> [Article]

Jennifer Berne’s On a Beam of Light: A Story of Albert Einstein (Ages 5-10) is the kind of book you’ll want to share with your kids when they’re five, six, seven, eight, nine, and ten. Berne’s highly approachable narrative voice speaks directly to children (she first won me over in Manfish: A Story of Jacques Cousteau). In Einstein’s case, she brings to life, not only Albert’s awe at the mysteries of the world, but also his many personality quirks—from his disruptive questioning in elementary school to the saggy, baggy clothes he always wore as an adult (“My feet are happier without socks!”). These quirks are further emphasized by Vladimir Radunksky’s loosely drawn pen, ink, and gouache drawings, at once frenetic and playful, serene and innocent, like little windows into Albert’s own ever-shifting imagination. In JP’s favorite spread, Albert imagines what it would be like to ride his bike up the beam of sunlight that’s shining down on the sidewalk in front of him. “And in his mind, right then and there, Albert was no longer on his bicycle, no longer on the country road…he was racing through space on a beam of light. It was the biggest, most exciting thought Albert had ever had. And it filled his mind with questions.”

> [Given material]
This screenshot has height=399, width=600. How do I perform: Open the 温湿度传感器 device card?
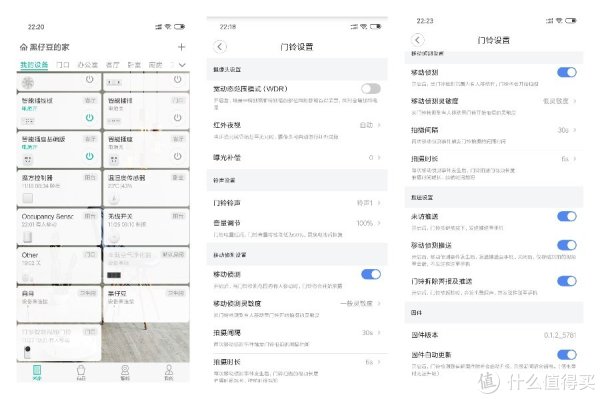pos(146,187)
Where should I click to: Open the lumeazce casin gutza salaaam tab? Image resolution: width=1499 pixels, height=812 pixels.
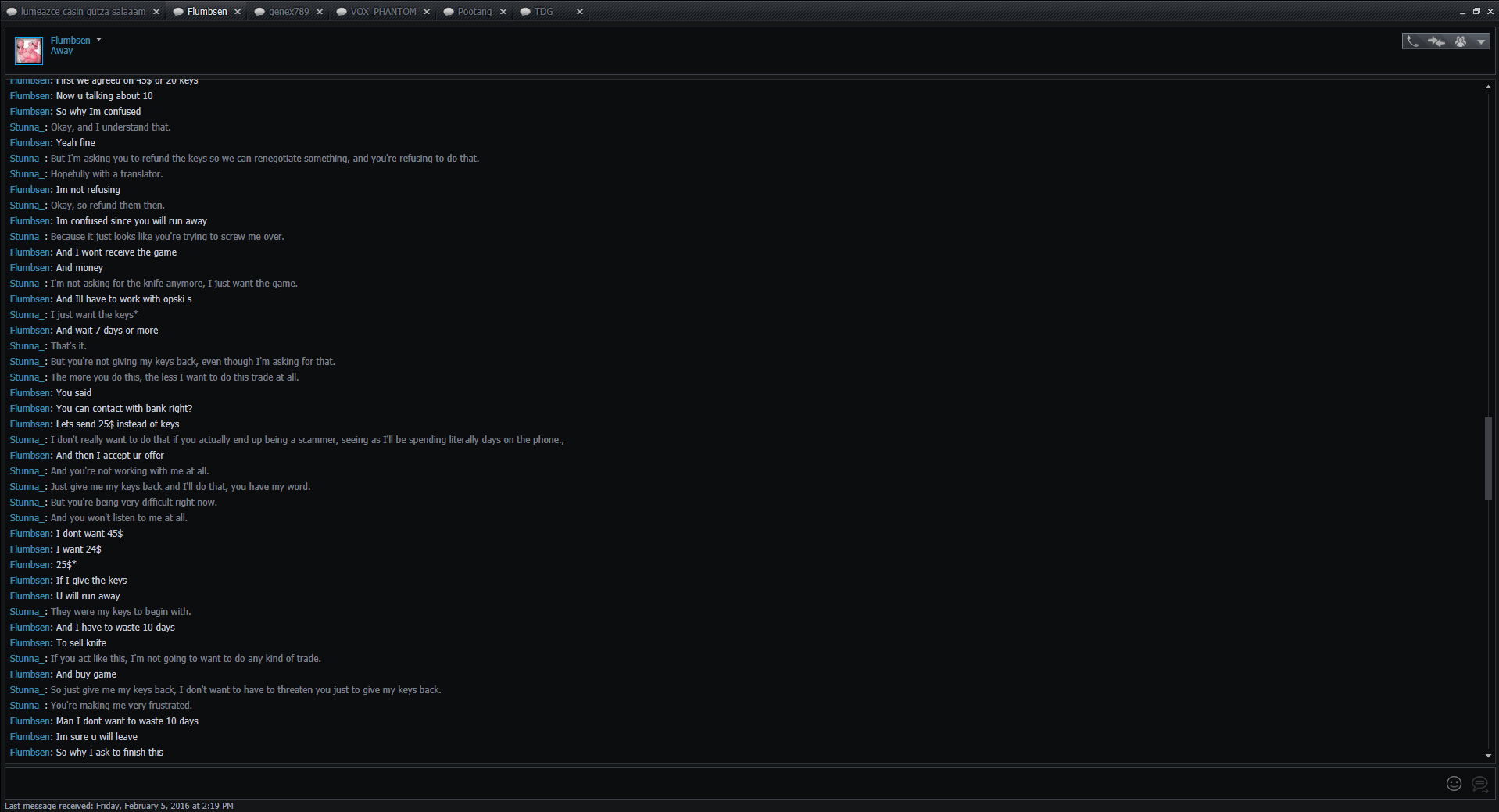(83, 12)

> [Task instructions] Condense the paragraph of the book review above that begins "Jennifer Berne's On a Beam of Light" into a short bulleted list that keeps its main facts.

> [Solution]
- Jennifer Berne's On a Beam of Light: A Story of Albert Einstein (Ages 5-10) is a book to share with kids from age five through ten.
- Berne's approachable narrative voice speaks directly to children, as it also did in Manfish: A Story of Jacques Cousteau.
- She conveys Albert's awe at the world's mysteries and his quirks, from disruptive questioning in elementary school to the saggy, baggy clothes he wore as an adult.
- Vladimir Radunksky's loose pen, ink, and gouache drawings emphasize these quirks and work like windows into Albert's imagination.
- In JP's favorite spread, Albert imagines riding his bike up a beam of sunlight. It is the biggest, most exciting thought he had ever had, and it fills his mind with questions.